2 packages vegetable protein crumbles (like Quorn, Boca or Morningstar)
2 small or 1 medium onion, chopped
5-6 garlic cloves, crushed in a garlic press or finely chopped
1 tablespoon dried parsley
1/2 tablespoon chili powder
1/2 tablespoon dried sage
1/2 tablespoon seasoned salt
1 teaspoon black pepper
1/4 cup Worcestshire
2 eggs, beaten
3/4 cup milk
2/3 – 1 cup bread crumbs
1/2 cup ketchup
3 tablespoons firmly packed brown sugar
1 teaspoon seasoned salt
1 teaspoon dry mustard
1/2 teaspoon ground black pepper
Step 1: Pour the vegetarian protein crumbles into a bowl. They can still be frozen, but beat the bag against the counter before opening to get rid of any large chunks.
Step 2: Add chopped onion and crushed garlic
Step 3: Add spices. These can be adjusted to taste or to the whims of your kids if you have “helpers.” This version turned out extra peppery, which in our case was fine because we all love pepper. Blend ingredients. Try not to scatter tiny frozen protein pieces all over the floor (unless you have a dog, in which case, no biggie.)

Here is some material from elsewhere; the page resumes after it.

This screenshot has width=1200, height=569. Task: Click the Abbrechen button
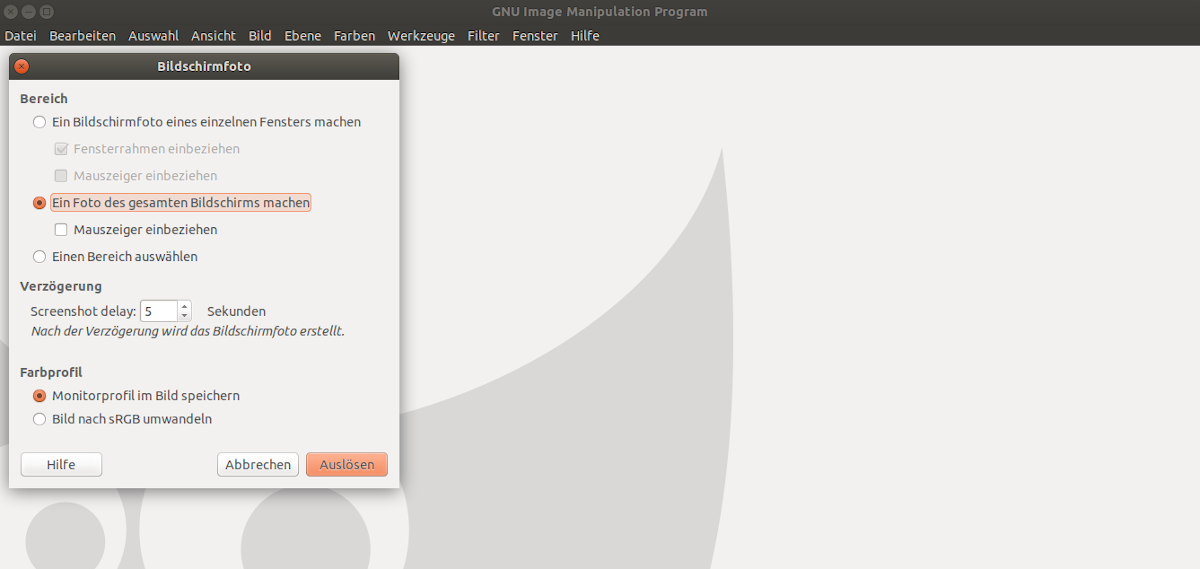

Step 4: Add milk, eggs & Worcestshire. Blend well, then add bread crumbs and mix together. Use enough bread crumbs to make the mixture hold together.
Step 5: Spray loaf pan with cooking spray; press mixture into pan, patting down firmly. Cover with foil and refrigerate 1-2 hours (or overnight), then bake, covered, at 350 degrees for 90 minutes.
Step 6: To make topping, mix together ketchup with brown sugar, dry mustard, salt, & pepper.
Step 7: After the meatloaf has cooked for 60 minutes, remove foil and spread ketchup mixture over top. Return to oven for remaining 30 minutes.